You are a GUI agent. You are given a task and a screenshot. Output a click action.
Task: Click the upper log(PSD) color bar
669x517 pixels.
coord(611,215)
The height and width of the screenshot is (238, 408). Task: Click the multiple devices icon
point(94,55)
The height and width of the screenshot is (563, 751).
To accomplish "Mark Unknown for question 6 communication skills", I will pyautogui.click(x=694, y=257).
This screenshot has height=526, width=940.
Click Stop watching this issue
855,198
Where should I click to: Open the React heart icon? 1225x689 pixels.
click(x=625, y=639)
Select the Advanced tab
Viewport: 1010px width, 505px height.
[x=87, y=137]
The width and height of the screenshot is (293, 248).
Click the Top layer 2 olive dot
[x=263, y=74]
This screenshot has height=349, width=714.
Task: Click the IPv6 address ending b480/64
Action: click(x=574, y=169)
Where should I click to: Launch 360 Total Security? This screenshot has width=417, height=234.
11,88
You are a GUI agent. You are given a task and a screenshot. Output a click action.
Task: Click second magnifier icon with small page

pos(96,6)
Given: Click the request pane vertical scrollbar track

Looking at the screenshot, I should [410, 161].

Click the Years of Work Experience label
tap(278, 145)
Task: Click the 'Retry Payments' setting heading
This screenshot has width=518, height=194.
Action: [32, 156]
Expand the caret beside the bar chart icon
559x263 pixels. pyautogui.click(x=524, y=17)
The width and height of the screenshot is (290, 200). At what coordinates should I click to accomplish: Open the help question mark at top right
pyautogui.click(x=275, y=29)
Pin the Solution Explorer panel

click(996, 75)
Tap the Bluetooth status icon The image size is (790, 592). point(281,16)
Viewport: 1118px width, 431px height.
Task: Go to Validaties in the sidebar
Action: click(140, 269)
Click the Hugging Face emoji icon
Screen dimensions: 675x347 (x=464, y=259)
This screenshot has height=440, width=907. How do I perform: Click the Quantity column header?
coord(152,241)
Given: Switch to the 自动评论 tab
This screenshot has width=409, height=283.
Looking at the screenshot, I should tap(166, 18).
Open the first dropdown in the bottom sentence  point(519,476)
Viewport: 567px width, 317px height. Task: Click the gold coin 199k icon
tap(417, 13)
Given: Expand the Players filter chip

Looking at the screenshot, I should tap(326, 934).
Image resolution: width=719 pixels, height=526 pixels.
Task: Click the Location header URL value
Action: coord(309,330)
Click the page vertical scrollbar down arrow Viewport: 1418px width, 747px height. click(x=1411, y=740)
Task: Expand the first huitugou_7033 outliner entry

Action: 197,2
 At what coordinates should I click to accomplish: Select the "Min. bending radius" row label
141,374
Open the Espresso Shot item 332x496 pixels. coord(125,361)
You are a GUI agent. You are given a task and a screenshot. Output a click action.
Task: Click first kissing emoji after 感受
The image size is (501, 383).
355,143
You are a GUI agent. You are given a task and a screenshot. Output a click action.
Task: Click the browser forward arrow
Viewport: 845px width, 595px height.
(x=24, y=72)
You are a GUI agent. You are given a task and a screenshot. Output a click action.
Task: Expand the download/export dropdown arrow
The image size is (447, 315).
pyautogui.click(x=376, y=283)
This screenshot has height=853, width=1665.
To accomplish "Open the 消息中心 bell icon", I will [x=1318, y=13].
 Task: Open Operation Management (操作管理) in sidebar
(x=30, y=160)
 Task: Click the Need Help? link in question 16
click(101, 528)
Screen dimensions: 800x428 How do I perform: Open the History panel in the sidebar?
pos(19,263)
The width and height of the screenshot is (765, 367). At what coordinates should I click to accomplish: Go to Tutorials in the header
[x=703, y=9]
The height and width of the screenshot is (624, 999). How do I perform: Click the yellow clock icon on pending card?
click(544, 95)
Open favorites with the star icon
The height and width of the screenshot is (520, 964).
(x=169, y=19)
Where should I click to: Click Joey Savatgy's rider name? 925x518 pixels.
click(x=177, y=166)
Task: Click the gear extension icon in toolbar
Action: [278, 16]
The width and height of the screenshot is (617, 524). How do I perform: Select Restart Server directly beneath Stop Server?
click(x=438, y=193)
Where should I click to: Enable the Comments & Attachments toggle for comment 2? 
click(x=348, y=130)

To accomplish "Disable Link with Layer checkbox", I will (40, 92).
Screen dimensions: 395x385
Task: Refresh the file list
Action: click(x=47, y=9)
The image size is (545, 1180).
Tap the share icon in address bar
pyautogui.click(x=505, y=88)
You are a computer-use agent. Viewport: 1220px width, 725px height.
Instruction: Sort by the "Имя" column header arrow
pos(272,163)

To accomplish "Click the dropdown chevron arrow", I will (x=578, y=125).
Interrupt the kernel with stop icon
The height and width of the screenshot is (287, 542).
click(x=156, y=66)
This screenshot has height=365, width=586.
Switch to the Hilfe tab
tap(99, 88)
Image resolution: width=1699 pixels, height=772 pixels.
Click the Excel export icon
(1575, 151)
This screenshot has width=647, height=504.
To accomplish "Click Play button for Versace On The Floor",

● ● ● ● ● ● ●

# Requirement:
Only lines with the word "dropdown" are wanted; pull each of them from the records.

# Answer to this problem:
Open the first dropdown in the bottom sentence  point(519,476)
Task: Expand the download/export dropdown arrow
To accomplish "Click the dropdown chevron arrow", I will (x=578, y=125).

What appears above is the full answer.